Somewhat more disappointing was the limited range of confidence scores Rekognition returned (for each text detection, it provides a confidence score). The overall output was pretty accurate but not accurate enough for me to consider it “wow” worthy. Despite this, all of the confidence scores were above 93%.

To be considered an OCR service, AWS Rekognition has a long way to go before it’s competitive as an OCR service. It’s performance in object detection/facial recognition (which is the heart and primary usecase of Rekognition) may be better but I haven’t tested that at this point.

You can view the full analysis and output of the receipt image here.

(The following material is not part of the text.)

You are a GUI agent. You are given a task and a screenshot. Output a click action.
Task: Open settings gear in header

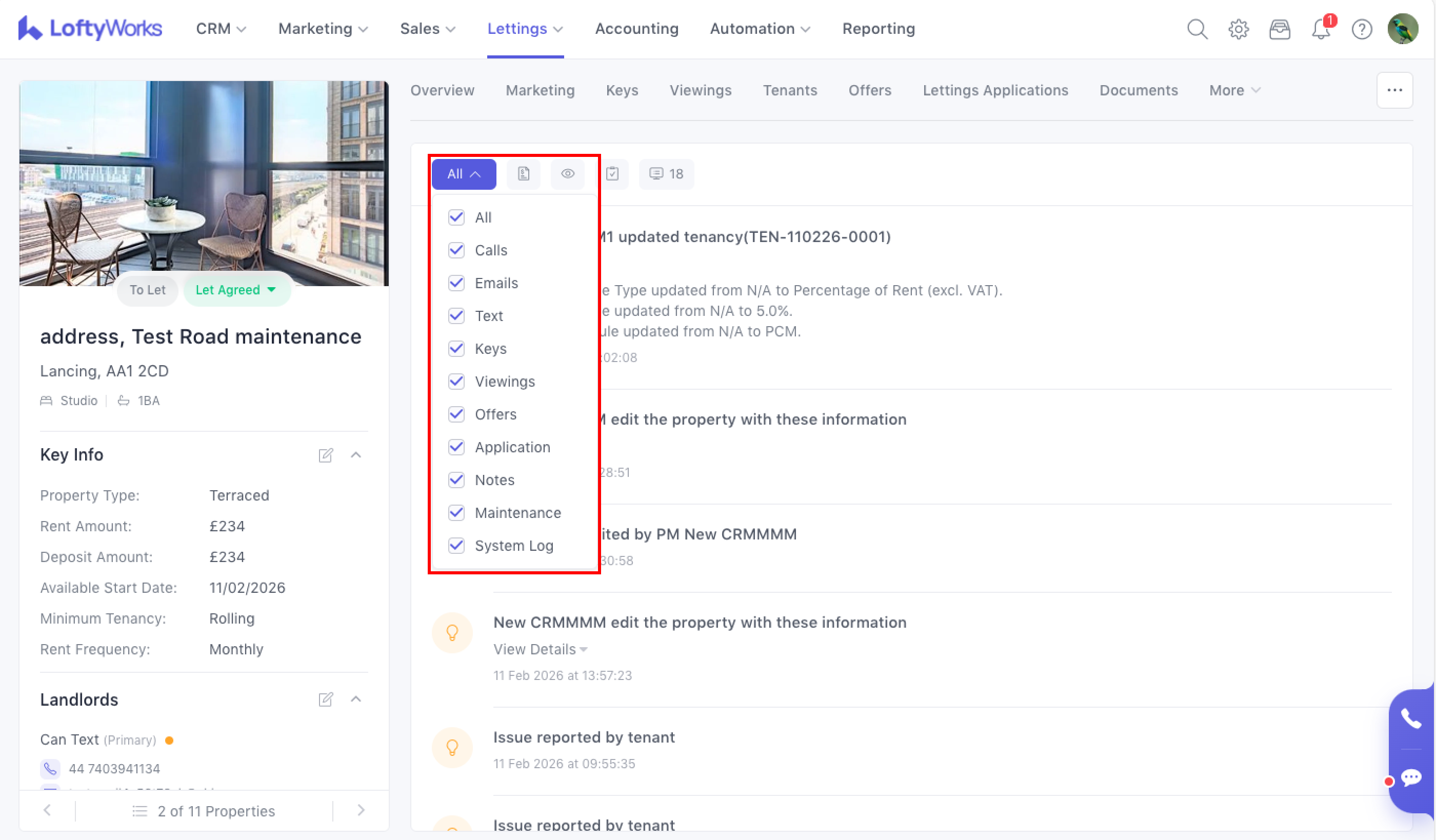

Below is the code used to generate the output linked above:

<?php
require '/home/vendor/autoload.php'; 
use Aws\Rekognition\RekognitionClient;

$client = new Aws\Rekognition\RekognitionClient([
    'version'     => 'latest',
    'region'      => 'us-west-2',
    'credentials' => [
        'key'    => 'IAM KEY',
        'secret' => 'IAM SECRET'
    ]
]);

$result = $client->detectText([
    'Image' => [
        'S3Object' => [
            'Bucket' => 'S3 BUCKET CONTAINING IMAGE',
            'Name' => 'receipt_preview.jpg',
        ],
    ],
]);

echo "<h1>Rekognition</h1>";
$i=0;
echo "<table border=1 cellspacing=0><tr><td>#</td><td>DetectedText</td><td>Type</td><td>ID</td><td>ParentId</td><td>Confidence</td></tr>";
foreach ($result['TextDetections'] as $phrase) {
  $i++;
    echo "<tr><td>$i</td><td>".$phrase['DetectedText']."</td><td>".$phrase['Type']."</td><td>".$phrase['Id']."</td><td>".$phrase['ParentId']."</td><td>".round($phrase['Confidence'])."%</td></tr>";
}
echo "</table>";

echo "<h1>Raw Output</h1><pre>";
print_r($result);
echo "</pre>";
?>

 

Webcam Captures Text and Stores in MySQL Database

While visiting my family recently, I saw my dad entering numbers from each of the 5-8 ticket receipts he receives daily to keep track of the work he’s done, report for payroll, etc.  I knew there had to be an easier way to collect this information without having to key each ticket manually or without using a clunky, slow scanner.  After a bit of research, I found an API for OCR from Haven OnDemand and I wrote a simple script to use the camera on his laptop to snap pictures of the tickets, scrape the text and position of the text from the tickets, store it all in a MySQL database, and retain the image of the tickets in a digital archive.
Demo: Snapping image via webcam and storing text

The script itself is actually very simple:

<?php
$con=mysqli_connect(localhost,<user>,<pw>,<db>);
$name = date('Y-m-d_H:i:s');
$newname="images/".$name.".jpg";
$file = file_put_contents( $newname, file_get_contents('php://input') );
if (!$file) {
print "Unable to write image to directory.";
exit();
}
else
{
$filePath = 'http://' . $_SERVER['HTTP_HOST'] . dirname($_SERVER['REQUEST_URI']) . '/' . $newname;
$result_json = file_get_contents("https://api.idolondemand.com/1/api/sync/ocrdocument/v1?apikey=<dedacted>&url=$filePath&mode=scene_photo");
$json_a=json_decode($result_json,true);
$result_left=0;
$result_top=0;
$result_widht=0;
$result_height=0;
foreach($json_a[text_block] as $p){
$result_text=htmlspecialchars($p[text]);
$result_left=$p[left];
$result_top=$p[top];
$result_width=$p[width];
$result_height=$p[height];
$sql="insert into image (name,pxleft,pxtop,pxwidth,pxheight,result) values ('$name','$result_left','$result_top','$result_width','$result_height','$result_text')";
$result=mysqli_query($con,$sql);
$value=mysqli_insert_id($con);
}
}
print "$filePath\n";
?>

While the script works well, the API isn’t great at picking up small text or parsing large amounts of text.  It lacks the accuracy (only about 80% accurate) needed to confidently rely on its interpretation of the text.  To compound the issues with the API, the images from the webcam are low quality – shaky hands, varying lighting, etc. drop the quality of the images I’m trying to scrape text from.
This will be a project I keep playing with to improve the accuracy and speed of snapshots and storage.  Until I can figure out a way to improve the accuracy, though, this isn’t very practical.